Questo ovviamente nell’ipotesi migliore. L’alternativa è il rilascio di sporadici Android One, senza alcun piano di lungo periodo, e senza quindi alcuna influenza né sul mercato occidentale, né su quelli emergenti. È un’alternativa così poco lungimirante, oltre che triste, che per il momento fingerò di non considerare.

E Android Go?

Android Go è l’Android One dei giorni nostri. Un progetto annunciato al Google I/O 2017, del quale finora non si vedono i frutti, né se ne percepiscono gli sforzi. Si tratta in pratica di una versione più leggera di Android, che vanta ad esempio un apposito menu per il multitasking, e che andrà ad affiancarsi a tutte le major release del robottino. Android Oreo avrà una sua versione Go, così come Android P, e successivi. I primi smartphone con Android Go dovrebbero arrivare ad inizio 2018, sempre avendo l’India come target ideale, oltre a mercati simili.

Ci sarebbe insomma una sorta di avvicendamento Android One – Go, lasciando che il primo si elevi verso nuovi mercati, e che il secondo provi a diffondersi in quelli nei quali voleva far breccia il primo. Data la sovrapposizione di tempi tra l’annuncio di Android Go e la “seconda giovinezza” di Android One, potrebbe appunto non essere una semplice coincidenza.

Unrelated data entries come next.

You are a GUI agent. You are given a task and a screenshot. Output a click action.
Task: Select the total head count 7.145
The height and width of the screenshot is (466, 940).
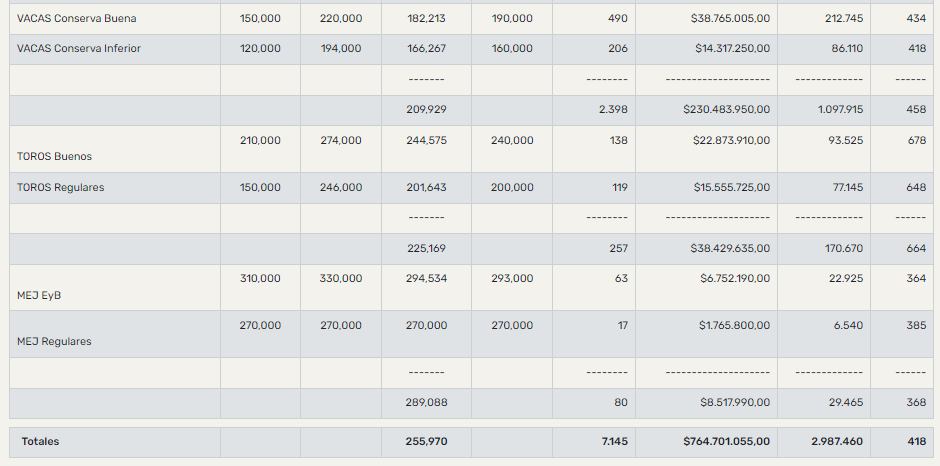click(614, 441)
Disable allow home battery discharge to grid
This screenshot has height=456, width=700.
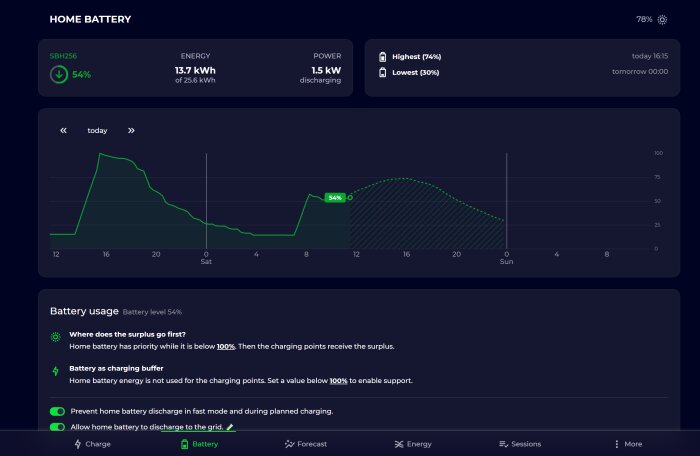pos(57,427)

È importante sottolineare però che se Android One denotava un tipo di smartphone, Android Go è invece proprio una versione a sé stante del sistema operativo. Quanto “a sé stante” è difficile dirlo senza prima averla provata. Visti i precedenti però, e conoscendo i tempi di Google, non è da escludere che fra tre anni mi ritroverò a scrivere un altro editoriale al riguardo. Ma di questo riparleremo al momento opportuno.